# 你的汉语说得很好



## L3P

Hi,guys.

The sentence 你汉语说得很好 has the structure *S*-O
P and means '*you *speak Chinese very well',
but I heard today '你*的*汉语说得很好' meaning '*your Chinese* speaks very well'.
Is that how this sentence translates literally?

Thanks.


----------



## brofeelgood

To be totally correct, it's 你*的*汉语说得很好, but there's no real damage (out of simplicity or maybe laziness) to omit 的, especially in spoken form.

你的女朋友很漂亮 = 你女朋友很漂亮
你的衣服好难看 = 你衣服好难看


----------



## fyl

I think this sentence is ambiguous. Both the two ways are possible
1. (你汉语)说得很好, where 你汉语=你的汉语
1. 你(汉语说得很好), the structure is topic-comment
你其实汉语说得很好
你因为汉语说得很好，所以可以当翻译
You see 你汉语 can be separated.


----------



## SuperXW

When to mean the ownership, and the whole thing is common, short and simple, 的 is often omitted.
你家=你的家
你家人=你的家人/你家的人
There are other considerations for us choosing to keep or drop 的, often related to the number of syllables. I don't think you need to memorize them. You'll get the knack when you read enough Chinese sentences.


----------



## L3P

Thank you all,guys.
That was helpful,but what I really meant was it`s a person who speaks a language,a language cannot speak,and in the sentence '他的汉语说得很好' it turns out that it`s not 他 who speaks, but 他的汉语 speaks instead.The equivalent in English would be 'His English speaks very well' .

- 已知信息 -
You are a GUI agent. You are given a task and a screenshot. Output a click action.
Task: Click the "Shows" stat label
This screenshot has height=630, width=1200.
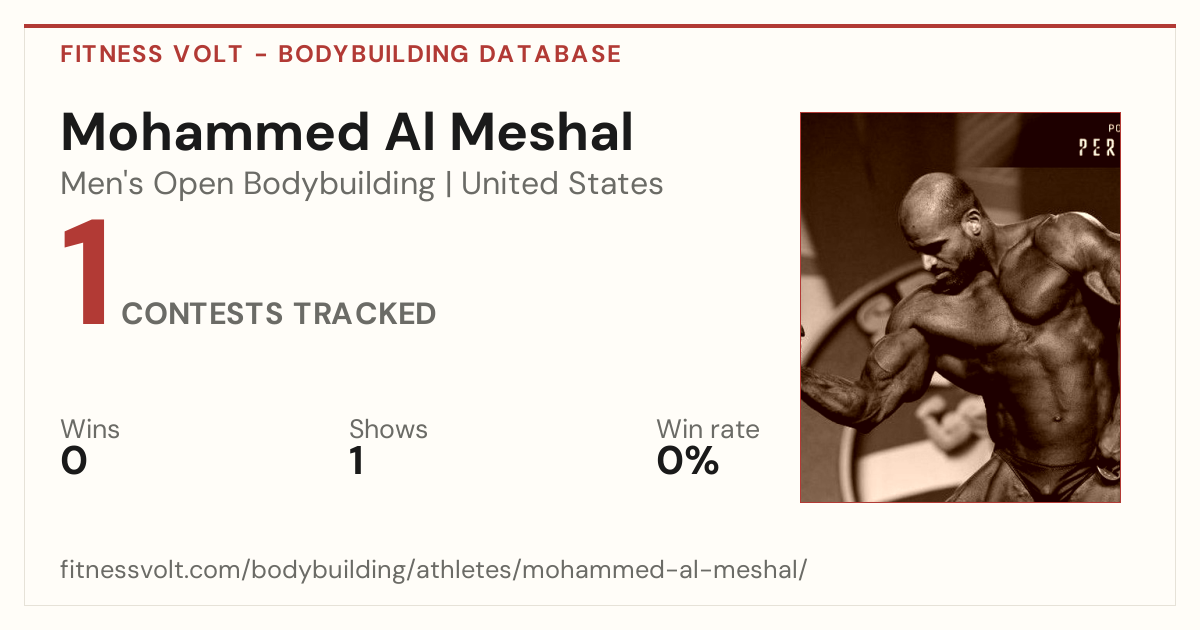pos(388,429)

- 待完成任务 -
[a] 在这段讨论帖里，SuperXW认为什么情况下“的”常被省略？
[b] 列出这段讨论帖中所有发言者的用户名。
[c] 从最后一条回复之后续写这段讨论帖。

- 依次作答 -
[a] 表示所属关系，并且整个说法常见、简短、简单时。

[b] L3P、brofeelgood、fyl、SuperXW

[c]
Whereas in the sentence *他*说汉语说得很好  it`s 他 who speaks well.


----------



## Romildo

L3P said:


> it`s not 他 who speaks, but 他的汉语 speaks instead



Haha, languages never speak!
“他汉语说得很好”句型分析：
观点一：
这是一个主谓谓句型，即主谓短语充当谓语，由大主语+小主语+谓语组成。其中，小主语可以是受事，也可以是施事。
在这里，小主语“汉语”是受事。

观点二：
这是宾主前置句型，结构为主语+宾语+动词。

其实很多类似问题，语言学家的看法也是不统一的，如“他什么事情都懂”，有学者认为是主+宾+动，有些则认为是主谓谓结构；“台上坐着主席团”，学者们分析起来意见恐怕更不统一了。由此可见，想把汉语语法彻底搞清，恐怕是不可能的事情。

如果想深入了解，建议参考下面我搜索到的资料：
**********************************************************************
Li and Thompson (1976:459) distinguish four basic types of languages:
(a) Languages that are subject-prominent (Sp).
(b) Languages that are topic-prominent(Tp). Examples:Chinese
(c) Languages that are both Sp and Tp.
(d) Languages that are neither Sp nor Tp.
**********************************************************************
从主谓谓语句名首名词性成分性质的认定看话题和主语的纠葛-陈洁（2010），现代语文（语言研究版）
**********************************************************************


----------



## SuperXW

L3P said:


> Thank you all,guys.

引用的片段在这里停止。